◆ Material shown ◆
+ + +

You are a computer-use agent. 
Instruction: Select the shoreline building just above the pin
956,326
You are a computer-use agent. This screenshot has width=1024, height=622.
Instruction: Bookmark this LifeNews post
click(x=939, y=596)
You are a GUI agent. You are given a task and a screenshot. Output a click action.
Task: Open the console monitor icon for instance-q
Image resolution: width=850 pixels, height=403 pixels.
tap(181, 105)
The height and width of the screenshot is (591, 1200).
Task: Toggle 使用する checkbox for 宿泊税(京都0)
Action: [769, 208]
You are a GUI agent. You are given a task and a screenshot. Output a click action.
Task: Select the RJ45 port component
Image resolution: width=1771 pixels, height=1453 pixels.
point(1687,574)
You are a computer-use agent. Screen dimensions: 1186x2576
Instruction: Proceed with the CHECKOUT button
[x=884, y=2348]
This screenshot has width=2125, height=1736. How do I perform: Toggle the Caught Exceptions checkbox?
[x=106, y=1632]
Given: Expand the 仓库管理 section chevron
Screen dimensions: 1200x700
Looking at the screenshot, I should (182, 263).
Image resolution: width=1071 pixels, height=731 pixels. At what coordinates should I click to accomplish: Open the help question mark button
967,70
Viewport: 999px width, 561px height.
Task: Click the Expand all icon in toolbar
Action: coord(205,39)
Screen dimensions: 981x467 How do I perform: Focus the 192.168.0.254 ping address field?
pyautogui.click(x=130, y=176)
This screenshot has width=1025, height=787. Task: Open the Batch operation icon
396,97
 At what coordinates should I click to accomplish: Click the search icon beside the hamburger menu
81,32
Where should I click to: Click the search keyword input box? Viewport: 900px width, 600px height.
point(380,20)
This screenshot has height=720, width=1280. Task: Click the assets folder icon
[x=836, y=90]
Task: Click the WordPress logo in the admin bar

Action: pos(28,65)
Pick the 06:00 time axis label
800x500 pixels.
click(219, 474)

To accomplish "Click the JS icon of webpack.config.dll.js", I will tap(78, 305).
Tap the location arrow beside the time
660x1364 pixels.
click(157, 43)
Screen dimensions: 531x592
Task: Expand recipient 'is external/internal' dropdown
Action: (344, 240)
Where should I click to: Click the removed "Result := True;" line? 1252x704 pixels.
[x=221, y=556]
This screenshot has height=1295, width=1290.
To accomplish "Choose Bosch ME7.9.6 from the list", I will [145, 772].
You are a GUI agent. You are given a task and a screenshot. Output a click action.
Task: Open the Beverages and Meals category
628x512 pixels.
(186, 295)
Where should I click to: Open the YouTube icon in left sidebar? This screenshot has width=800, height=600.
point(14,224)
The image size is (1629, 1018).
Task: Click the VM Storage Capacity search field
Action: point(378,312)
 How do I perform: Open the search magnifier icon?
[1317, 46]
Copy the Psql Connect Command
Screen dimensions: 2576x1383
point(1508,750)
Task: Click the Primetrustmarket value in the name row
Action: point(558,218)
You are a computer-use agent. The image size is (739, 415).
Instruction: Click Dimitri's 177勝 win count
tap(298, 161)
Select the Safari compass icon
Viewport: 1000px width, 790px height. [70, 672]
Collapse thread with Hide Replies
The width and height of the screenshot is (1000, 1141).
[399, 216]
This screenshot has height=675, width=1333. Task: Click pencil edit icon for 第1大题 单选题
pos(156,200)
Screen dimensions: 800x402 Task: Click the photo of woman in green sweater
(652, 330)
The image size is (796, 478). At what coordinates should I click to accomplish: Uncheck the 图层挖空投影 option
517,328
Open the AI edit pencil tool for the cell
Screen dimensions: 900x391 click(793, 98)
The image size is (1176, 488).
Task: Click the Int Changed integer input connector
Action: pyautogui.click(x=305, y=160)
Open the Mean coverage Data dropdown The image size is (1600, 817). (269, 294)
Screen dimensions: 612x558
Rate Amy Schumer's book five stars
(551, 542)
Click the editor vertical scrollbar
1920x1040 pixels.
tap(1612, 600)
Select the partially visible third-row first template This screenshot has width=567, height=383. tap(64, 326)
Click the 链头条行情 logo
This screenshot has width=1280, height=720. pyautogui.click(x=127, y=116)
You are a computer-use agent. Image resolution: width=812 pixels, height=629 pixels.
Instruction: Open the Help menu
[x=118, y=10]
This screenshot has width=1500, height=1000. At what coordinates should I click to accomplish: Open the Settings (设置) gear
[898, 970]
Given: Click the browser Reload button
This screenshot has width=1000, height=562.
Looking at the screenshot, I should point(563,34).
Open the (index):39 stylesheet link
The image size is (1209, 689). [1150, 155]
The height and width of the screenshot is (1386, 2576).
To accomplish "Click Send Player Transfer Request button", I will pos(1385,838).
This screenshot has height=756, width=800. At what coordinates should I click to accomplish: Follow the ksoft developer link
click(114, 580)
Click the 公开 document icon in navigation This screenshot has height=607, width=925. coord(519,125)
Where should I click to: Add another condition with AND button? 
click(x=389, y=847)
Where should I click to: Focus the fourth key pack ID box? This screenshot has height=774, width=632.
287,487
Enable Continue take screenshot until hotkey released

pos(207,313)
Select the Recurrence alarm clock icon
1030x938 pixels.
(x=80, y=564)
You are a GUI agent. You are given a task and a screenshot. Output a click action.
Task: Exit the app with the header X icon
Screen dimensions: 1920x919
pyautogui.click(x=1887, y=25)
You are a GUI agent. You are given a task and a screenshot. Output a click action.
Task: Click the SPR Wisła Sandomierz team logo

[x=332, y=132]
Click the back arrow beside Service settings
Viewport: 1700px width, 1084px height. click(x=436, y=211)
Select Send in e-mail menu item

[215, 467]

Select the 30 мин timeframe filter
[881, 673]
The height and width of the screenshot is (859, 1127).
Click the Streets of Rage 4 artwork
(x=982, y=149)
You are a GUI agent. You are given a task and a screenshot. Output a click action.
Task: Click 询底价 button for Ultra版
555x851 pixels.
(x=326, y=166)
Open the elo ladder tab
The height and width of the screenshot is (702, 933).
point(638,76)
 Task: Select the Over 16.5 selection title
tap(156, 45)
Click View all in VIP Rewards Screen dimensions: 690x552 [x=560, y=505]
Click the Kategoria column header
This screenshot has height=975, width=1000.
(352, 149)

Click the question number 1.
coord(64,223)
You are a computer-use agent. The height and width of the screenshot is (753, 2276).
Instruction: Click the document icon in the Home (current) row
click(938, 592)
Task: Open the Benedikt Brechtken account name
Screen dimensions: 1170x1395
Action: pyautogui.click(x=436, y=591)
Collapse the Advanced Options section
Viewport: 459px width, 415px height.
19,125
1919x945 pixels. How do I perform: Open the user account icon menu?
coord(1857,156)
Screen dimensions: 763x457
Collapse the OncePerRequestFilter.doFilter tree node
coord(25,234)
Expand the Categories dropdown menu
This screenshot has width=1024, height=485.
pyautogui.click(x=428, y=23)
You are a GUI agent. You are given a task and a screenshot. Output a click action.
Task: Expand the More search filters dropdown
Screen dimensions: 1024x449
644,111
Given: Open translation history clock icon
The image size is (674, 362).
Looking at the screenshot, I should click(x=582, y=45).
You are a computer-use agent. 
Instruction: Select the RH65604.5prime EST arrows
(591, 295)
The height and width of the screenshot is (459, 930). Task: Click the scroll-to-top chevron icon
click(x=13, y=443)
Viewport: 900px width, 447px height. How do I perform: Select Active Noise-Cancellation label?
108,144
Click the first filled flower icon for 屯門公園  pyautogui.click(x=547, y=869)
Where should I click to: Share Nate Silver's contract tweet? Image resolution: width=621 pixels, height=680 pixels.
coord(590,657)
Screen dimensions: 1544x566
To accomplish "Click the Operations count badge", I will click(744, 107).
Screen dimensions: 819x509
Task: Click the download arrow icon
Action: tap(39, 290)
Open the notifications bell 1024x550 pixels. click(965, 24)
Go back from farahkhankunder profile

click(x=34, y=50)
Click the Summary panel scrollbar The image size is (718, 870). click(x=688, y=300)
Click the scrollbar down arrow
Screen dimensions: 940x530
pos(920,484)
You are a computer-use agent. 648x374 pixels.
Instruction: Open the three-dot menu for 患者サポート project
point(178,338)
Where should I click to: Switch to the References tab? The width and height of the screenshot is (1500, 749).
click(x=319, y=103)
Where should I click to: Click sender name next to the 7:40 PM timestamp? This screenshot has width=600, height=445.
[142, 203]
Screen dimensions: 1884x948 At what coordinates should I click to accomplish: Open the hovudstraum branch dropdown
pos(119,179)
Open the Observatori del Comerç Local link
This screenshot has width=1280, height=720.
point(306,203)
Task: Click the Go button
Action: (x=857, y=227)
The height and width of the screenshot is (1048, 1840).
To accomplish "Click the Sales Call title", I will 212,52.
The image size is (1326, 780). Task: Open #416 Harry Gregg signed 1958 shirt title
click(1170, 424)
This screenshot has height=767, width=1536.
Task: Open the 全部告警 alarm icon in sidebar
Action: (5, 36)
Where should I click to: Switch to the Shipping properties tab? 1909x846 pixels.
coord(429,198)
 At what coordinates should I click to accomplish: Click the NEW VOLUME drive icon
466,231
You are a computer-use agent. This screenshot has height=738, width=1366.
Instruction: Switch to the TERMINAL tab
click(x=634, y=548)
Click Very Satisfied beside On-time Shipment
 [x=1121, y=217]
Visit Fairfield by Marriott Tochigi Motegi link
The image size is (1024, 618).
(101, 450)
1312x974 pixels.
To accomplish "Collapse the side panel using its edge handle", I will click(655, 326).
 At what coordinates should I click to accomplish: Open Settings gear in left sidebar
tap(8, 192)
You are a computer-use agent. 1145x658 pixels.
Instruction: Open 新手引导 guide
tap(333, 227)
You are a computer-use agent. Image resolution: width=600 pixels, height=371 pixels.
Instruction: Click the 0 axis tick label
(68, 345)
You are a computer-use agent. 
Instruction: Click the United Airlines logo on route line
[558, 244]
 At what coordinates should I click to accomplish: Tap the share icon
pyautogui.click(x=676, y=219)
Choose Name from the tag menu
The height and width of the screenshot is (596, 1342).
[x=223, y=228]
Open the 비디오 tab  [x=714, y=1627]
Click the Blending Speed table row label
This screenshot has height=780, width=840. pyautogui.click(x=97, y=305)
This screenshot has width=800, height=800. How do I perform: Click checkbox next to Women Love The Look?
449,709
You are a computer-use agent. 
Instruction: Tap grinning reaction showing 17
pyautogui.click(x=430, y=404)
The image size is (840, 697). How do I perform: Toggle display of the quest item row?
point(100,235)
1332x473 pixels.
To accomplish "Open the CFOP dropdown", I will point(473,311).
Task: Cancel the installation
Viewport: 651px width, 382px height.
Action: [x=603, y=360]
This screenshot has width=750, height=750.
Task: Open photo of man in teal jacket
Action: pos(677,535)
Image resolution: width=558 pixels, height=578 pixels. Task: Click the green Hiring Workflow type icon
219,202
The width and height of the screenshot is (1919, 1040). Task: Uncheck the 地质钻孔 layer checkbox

+ + +

Using the listing, count the lines where the word "first" appears and reply with only that number.

◆ Exercise response ◆
2